__Apply what you read__:
a: In the ACP text, which packets does the ACP specification permit from ACP connect interfaces?
b: In the ACP text, edit everything from "The random nature" down to "and aquisitions occur." so that "address conflict" replaces "address collision".

__Study text__:
# # #
ACP prefix addresses are ULA addresses. Using these addresses also for NOC devices as proposed in this document is not only necessary for above explained simple routing functionality but it is also more secure than global IPv6 addresses. ULA addresses are not routed in the global Internet and will therefore be subject to more filtering even in places where specific ULA addresses are being used. Packets are therefore less likely to leak to be successfully injected into the isolated ACP environment.
The random nature of a ULA prefix provides strong protection against address collision even though there is no central assignment authority. This is helped by the expectation, that ACPs are never expected to connect all together, but only few ACPs may ever need to connect together, e.g. when mergers and aquisitions occur.
The ACP specification demands that only packets from configured ACP prefixes are permitted from ACP connect interfaces. It also requires that RPL root ACP devices need to be able to diagnose unknown ACP destination addresses.
To help diagnose packets that unexpectedly leaked for example from another ACP (that was meant to be deployed separately), it can be useful to voluntarily list your own the ULA ACP prefixes in one of the sites on the Internet, for example https://www.sixxs.net/tools/grh/ula/. Note that this does not constitute registration and if you want to ensure that your leaked ACP packets can be recognized to come from you, you may need to list your prefixes in multiple of those sites.
# # #
__Records__:
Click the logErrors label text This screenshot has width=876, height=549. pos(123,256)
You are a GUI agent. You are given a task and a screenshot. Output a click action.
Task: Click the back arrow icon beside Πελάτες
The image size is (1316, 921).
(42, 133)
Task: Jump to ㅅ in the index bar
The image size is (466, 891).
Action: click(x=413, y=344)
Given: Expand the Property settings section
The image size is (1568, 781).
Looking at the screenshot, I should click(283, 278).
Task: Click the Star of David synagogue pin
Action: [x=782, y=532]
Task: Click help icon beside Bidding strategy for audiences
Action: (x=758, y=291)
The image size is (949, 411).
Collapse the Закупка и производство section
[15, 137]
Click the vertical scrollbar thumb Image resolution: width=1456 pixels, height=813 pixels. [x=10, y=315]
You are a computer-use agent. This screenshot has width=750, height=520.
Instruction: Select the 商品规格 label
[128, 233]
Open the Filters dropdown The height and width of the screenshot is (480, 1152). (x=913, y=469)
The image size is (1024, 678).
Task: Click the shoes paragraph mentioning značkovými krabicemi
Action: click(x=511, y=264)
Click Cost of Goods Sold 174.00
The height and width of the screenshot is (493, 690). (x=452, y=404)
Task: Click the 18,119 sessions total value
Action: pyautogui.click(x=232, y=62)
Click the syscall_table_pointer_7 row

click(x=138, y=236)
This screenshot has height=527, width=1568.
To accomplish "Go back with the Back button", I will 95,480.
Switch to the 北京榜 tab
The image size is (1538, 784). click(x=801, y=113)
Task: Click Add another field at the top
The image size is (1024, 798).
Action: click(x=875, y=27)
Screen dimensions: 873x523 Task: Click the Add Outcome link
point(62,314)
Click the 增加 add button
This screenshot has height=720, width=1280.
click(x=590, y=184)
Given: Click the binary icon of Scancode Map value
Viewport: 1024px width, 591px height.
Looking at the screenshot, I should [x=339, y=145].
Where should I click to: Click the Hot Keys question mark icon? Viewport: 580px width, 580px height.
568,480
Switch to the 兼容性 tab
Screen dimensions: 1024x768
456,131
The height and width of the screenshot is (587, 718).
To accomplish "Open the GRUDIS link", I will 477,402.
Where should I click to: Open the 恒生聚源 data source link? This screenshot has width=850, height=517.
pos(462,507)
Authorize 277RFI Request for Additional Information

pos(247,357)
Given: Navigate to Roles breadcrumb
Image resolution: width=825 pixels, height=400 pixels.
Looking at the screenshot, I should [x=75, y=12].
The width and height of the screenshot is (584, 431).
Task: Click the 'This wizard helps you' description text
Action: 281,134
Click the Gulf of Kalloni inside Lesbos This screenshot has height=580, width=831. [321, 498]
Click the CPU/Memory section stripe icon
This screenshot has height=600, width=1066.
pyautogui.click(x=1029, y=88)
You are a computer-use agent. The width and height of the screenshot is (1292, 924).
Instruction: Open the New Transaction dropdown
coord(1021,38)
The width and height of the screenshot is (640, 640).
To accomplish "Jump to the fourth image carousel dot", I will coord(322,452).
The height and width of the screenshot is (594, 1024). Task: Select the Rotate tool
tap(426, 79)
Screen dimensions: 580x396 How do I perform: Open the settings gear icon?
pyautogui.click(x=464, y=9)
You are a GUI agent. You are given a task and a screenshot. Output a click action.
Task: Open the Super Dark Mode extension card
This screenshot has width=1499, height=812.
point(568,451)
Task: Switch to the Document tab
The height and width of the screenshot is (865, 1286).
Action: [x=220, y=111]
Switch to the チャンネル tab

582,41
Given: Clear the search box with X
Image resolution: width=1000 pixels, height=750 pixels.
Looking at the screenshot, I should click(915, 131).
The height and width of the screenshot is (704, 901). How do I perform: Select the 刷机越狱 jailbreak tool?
# # #
__Answers given__:
a: Only packets from configured ACP prefixes.

b:
The random nature of a ULA prefix provides strong protection against address conflict even though there is no central assignment authority. This is helped by the expectation, that ACPs are never expected to connect all together, but only few ACPs may ever need to connect together, e.g. when mergers and aquisitions occur.